Selection:
──────────

Indies Empire style (Dutch: Indisch Rijksstijl) is an architectural style that flourished in the colonial Dutch East Indies (now Indonesia) between the middle of the 18th century and the end of the 19th century. The style is an imitation of neoclassical Empire Style which was popular in mid-19th-century France. Conformed to the tropical setting of Indonesia, the style became known in the Dutch East Indies as Indies Empire style.

History

Rise of the Indies Empire style
The development of the Indies Empire style is strongly related with the Indies culture, a society of mixed descendants which developed in the Dutch East Indies. Indies people associated themselves with high status and expressed themselves by building opulent country houses usually associated with European aristocrats. Many of these country houses appeared in the periphery of Batavia around the middle of 17th-century, the architectural style of which reached its peak when it merged completely with the Javanese local architecture, a new style known as the Old Indies style.

With the arrival of Herman Willem Daendels in early 19th-century, the development of the architectural style of these country houses took a different course. Daendels was a former colonel-general of Louis Bonaparte from France. At that time, a neoclassical architectural movement named Empire Style was popular in France. When Daendels was made the Governor-General of the Dutch East Indies, he made Empire Style popular in the Dutch East Indies. Conformed with the tropical architecture of Indonesia, the style became known as the Indies Empire Style.

By the end of 19th-century, clubhouses and playhouses were built in big cities of the Indies such as Batavia, Semarang and Surabaya; most were built following the Indies Empire style trend. City development at the end of 19th-century also influenced the form of Indies Empire style. The lack of available space in city centers required modification of typical Indies Empire styled houses. Stone columns were replaced with wooden or narrow iron columns, usually imported from the Netherlands. Also changing was the additions of corrugated steel shades supported by cast iron consoles to protect the windows and the front porch from rainwater and sun. Examples of Indies Empire style houses from this later period are the Jakarta Textile Museum and some houses in Jalan Bubutan, Surabaya.

In the 19th century, the Indies Empire style is considered a representative of the "uptown" of Batavia, the area south of the "downtown" Kota Tua. Indies Empire Style is described as a trend in which houses were built in "...one storey with large gardens, with front and back galleries and high and wide halls; houses with hanging roofs where shade, air and coolness were the dominant privileges...", compared with the earlier Dutch style houses in Kota Tua, described as houses with "...high dark rooms with the beamed ceilings, the white painted walls and the red tiled floors."

──────────

Record set:
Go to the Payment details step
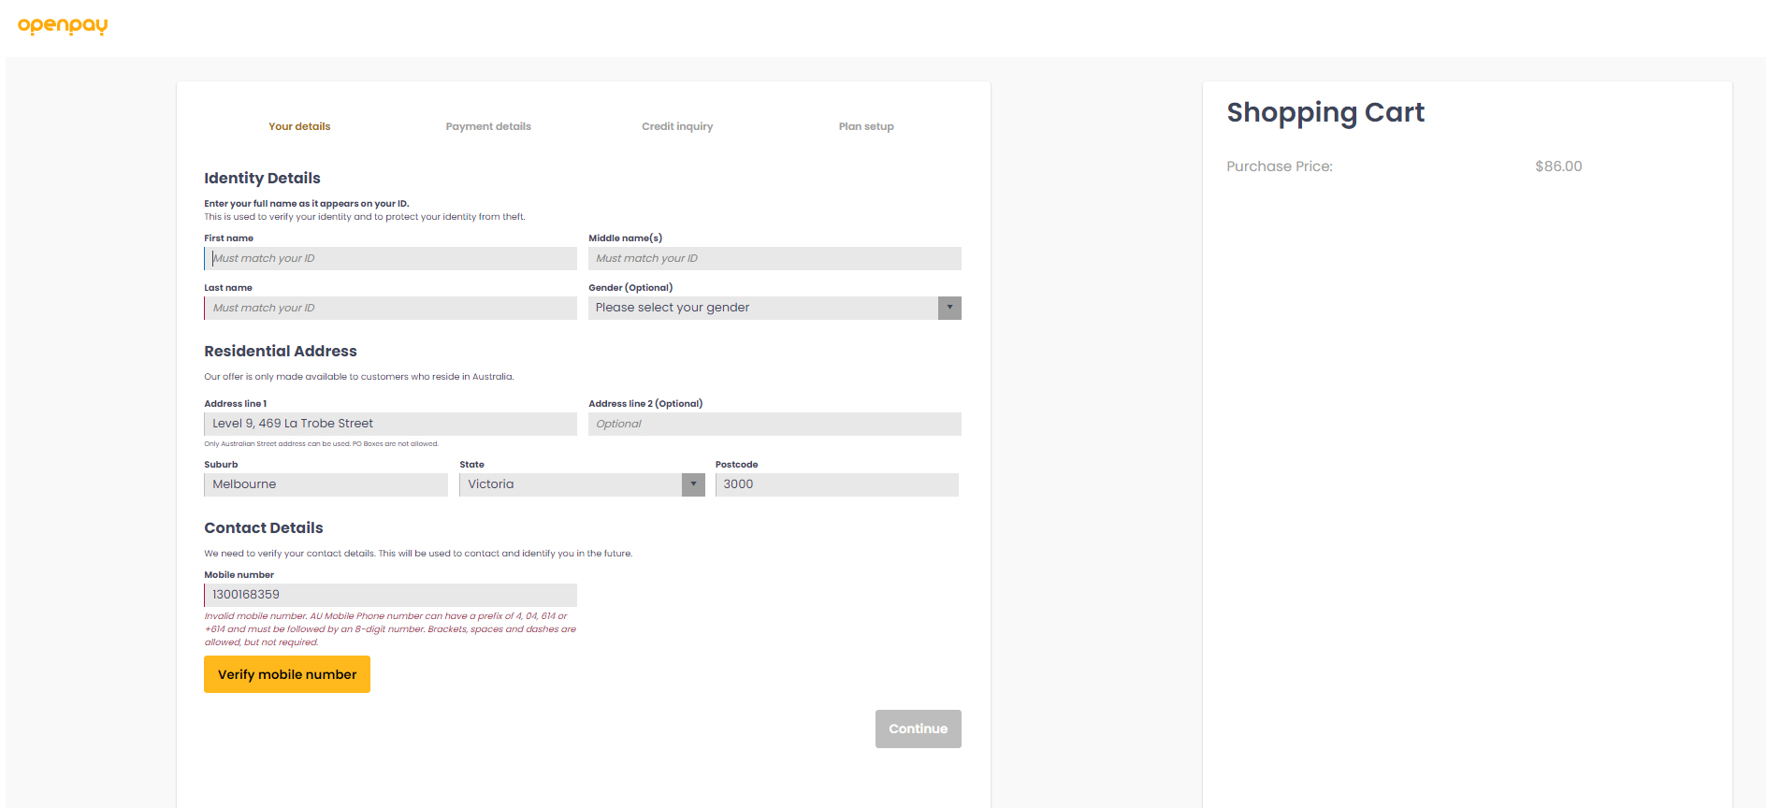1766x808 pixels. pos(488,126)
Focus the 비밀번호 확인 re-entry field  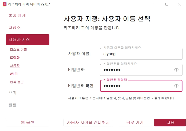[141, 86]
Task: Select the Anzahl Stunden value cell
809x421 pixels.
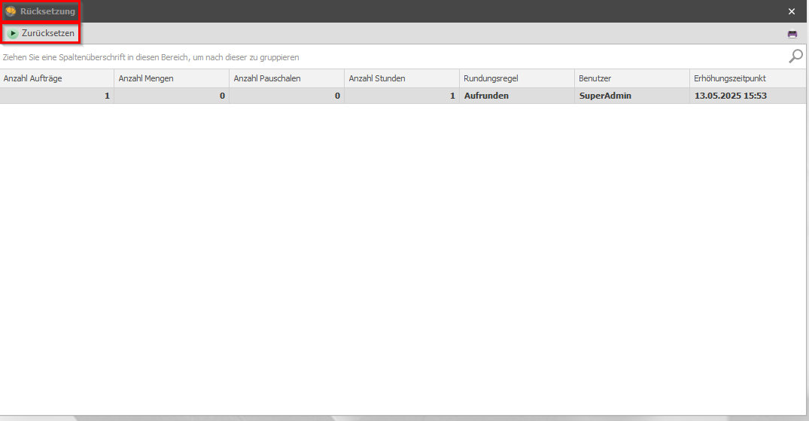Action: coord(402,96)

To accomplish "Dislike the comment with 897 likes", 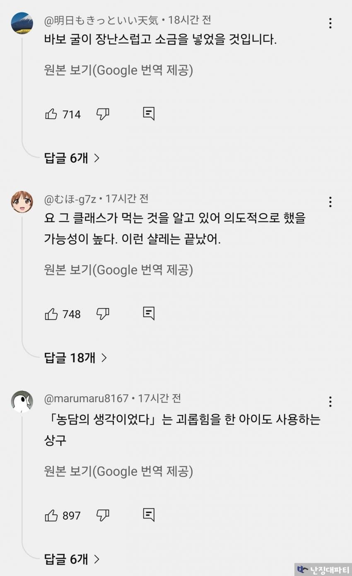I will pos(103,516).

──────────

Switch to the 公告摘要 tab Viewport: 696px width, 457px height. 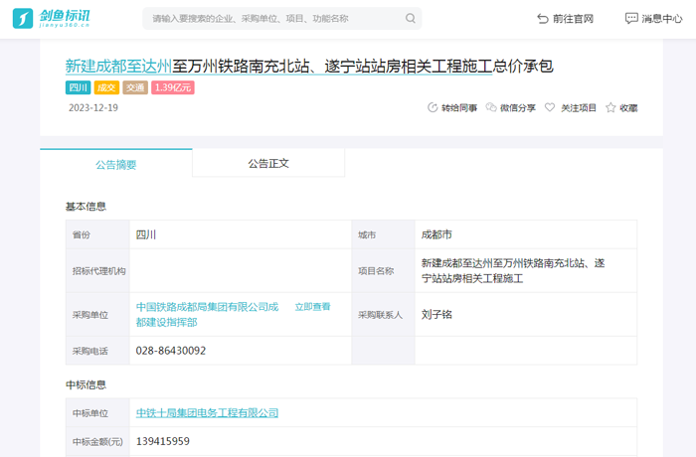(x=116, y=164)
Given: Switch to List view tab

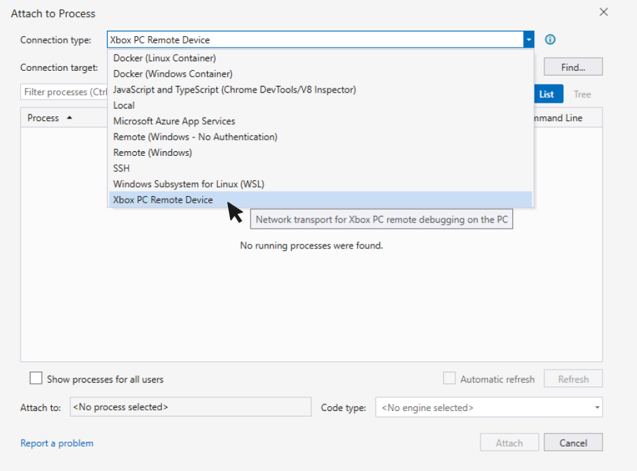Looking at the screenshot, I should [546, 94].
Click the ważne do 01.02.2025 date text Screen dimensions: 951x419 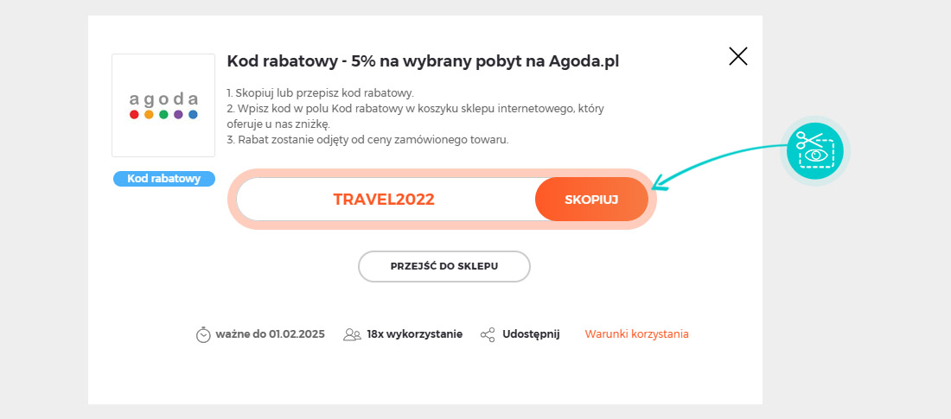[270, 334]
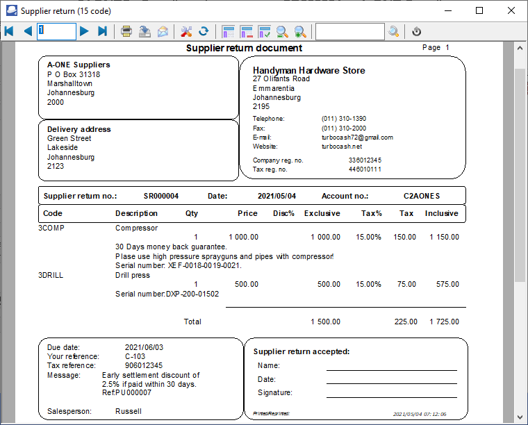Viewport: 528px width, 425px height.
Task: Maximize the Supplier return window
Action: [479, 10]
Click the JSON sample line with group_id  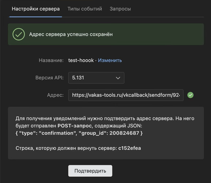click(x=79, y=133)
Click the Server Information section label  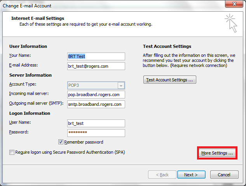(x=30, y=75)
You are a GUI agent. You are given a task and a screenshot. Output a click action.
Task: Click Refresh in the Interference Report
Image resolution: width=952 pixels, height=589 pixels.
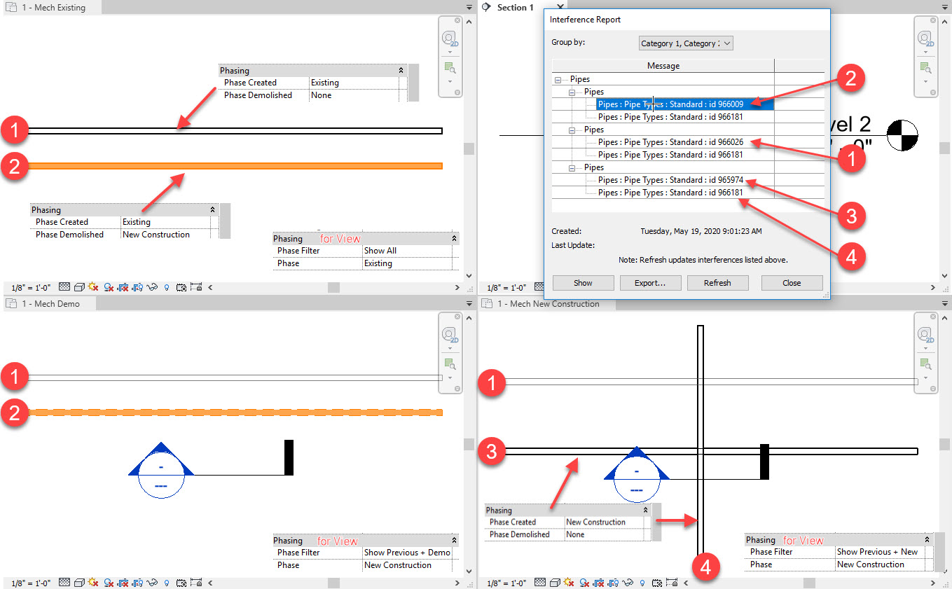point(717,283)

──────────

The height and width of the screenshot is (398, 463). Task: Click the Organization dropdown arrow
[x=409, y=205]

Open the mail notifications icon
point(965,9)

──────────

Tasks:
**1.** Which big cities of the Indies does the passage on Indies Empire style name as places where clubhouses and playhouses were built by the end of the 19th century? List them all.
**2.** According to the passage on Indies Empire style, why were corrugated steel shades added to later houses in this style?
**3.** Reproduce everything in the passage on Indies Empire style from "With the arrival" down to "the Indies Empire Style.".

Exercise results:
**1.** Batavia, Semarang and Surabaya.

**2.** The corrugated steel shades, supported by cast iron consoles, were added to protect the windows and the front porch from rainwater and sun.

**3.**
With the arrival of Herman Willem Daendels in early 19th-century, the development of the architectural style of these country houses took a different course. Daendels was a former colonel-general of Louis Bonaparte from France. At that time, a neoclassical architectural movement named Empire Style was popular in France. When Daendels was made the Governor-General of the Dutch East Indies, he made Empire Style popular in the Dutch East Indies. Conformed with the tropical architecture of Indonesia, the style became known as the Indies Empire Style.